Document text:
========================================================================

Even if NNtrainer runs on device, it provides full functionalities to train models and also utilizes limited device resources efficiently. NNTrainer is able to train various machine learning algorithms such as k-Nearest Neighbor (k-NN), Neural Networks, Logistic Regression, Reinforcement Learning algorithms, Recurrent network and more. We also provide examples for various tasks such as Few-shot learning, ResNet, VGG, Product Rating and more will be added. All of these were tested on Samsung Galaxy smart phone with Android and PC (Ubuntu 18.04/20.04).
A New Frontier of AI: On-Device AI Training and Personalization , ICSE-SEIP, 2024
NNTrainer: Light-Weight On-Device Training Framework , arXiv, 2022
Open Source On-Device AI SW Platform , Samsung Developer Conference 2023 (Korean)
NNTrainer: Personalize neural networks on devices! , Samsung Developer Conference 2021
NNTrainer: "On-device learning" , Samsung AI Forum 2021
| Tizen | Ubuntu | Android/NDK Build | |
|---|---|---|---|
| 6.0M2 and later | 18.04 | 9/P | |
| arm | Available | Ready | |
| arm64 | Available | ||
| x64 | Ready | ||
| x86 | N/A | N/A | |
| Publish | Tizen Repo | PPA | |
| API | C (Official) | C/C++ | C/C++ |
- Ready: CI system ensures build-ability and unit-testing. Users may easily build and execute. However, we do not have automated release & deployment system for this instance.
- Available: binary packages are released and deployed automatically and periodically along with CI tests.
- Daily Release
- SDK Support: Tizen Studio (6.0 M2+)
Instructions for installing NNTrainer.
Introductions for creating your own model.
Instructions for preparing NNTrainer for execution
NNTrainer examples for a variety of networks
This component defines layers which consist of a neural network model. Layers have their own properties to be set.

========================================================================

Dataset excerpts:
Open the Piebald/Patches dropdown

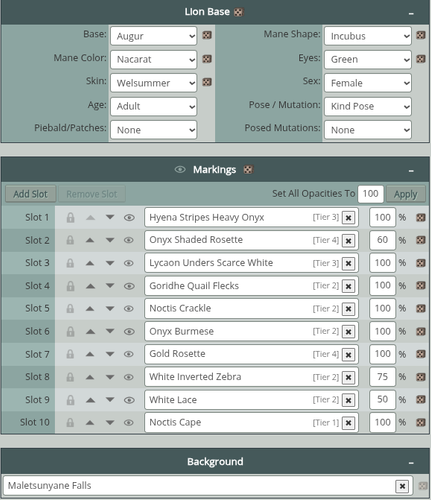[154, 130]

========================================================================

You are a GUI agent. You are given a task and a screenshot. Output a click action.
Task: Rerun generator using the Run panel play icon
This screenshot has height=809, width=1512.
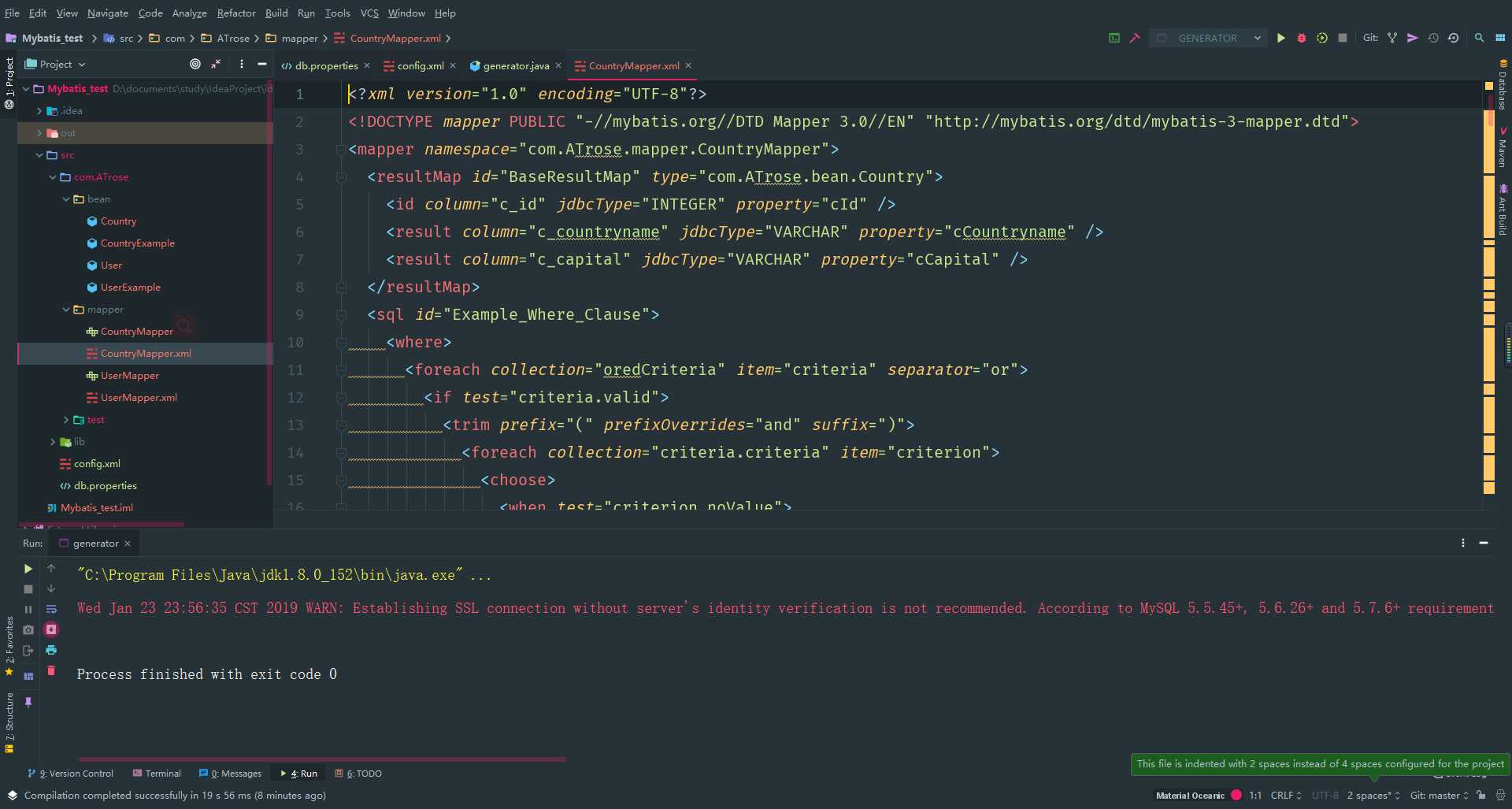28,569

========================================================================

What you need to do:
(a) From the NNTrainer text, extract the part that opens with the words containing "- Available: binary" and closes with "Studio (6.0 M2+)".
(b) Do these statements agree with the NNTrainer text? Answer yes or no for each, and quote the words from the NNTrainer text that decide it. (i) The examples were tested on a Samsung Galaxy smartphone running Android. (ii) Instances marked "Ready" come with an automated release and deployment system. (iii) Binary packages for instances marked "Available" are released only manually.

Answers for this exercise:
(a)
- Available: binary packages are released and deployed automatically and periodically along with CI tests.
- Daily Release
- SDK Support: Tizen Studio (6.0 M2+)

(b)
(i) Yes: "All of these were tested on Samsung Galaxy smart phone with Android and PC (Ubuntu 18.04/20.04)."
(ii) No: "However, we do not have automated release & deployment system for this instance."
(iii) No: "binary packages are released and deployed automatically and periodically along with CI tests."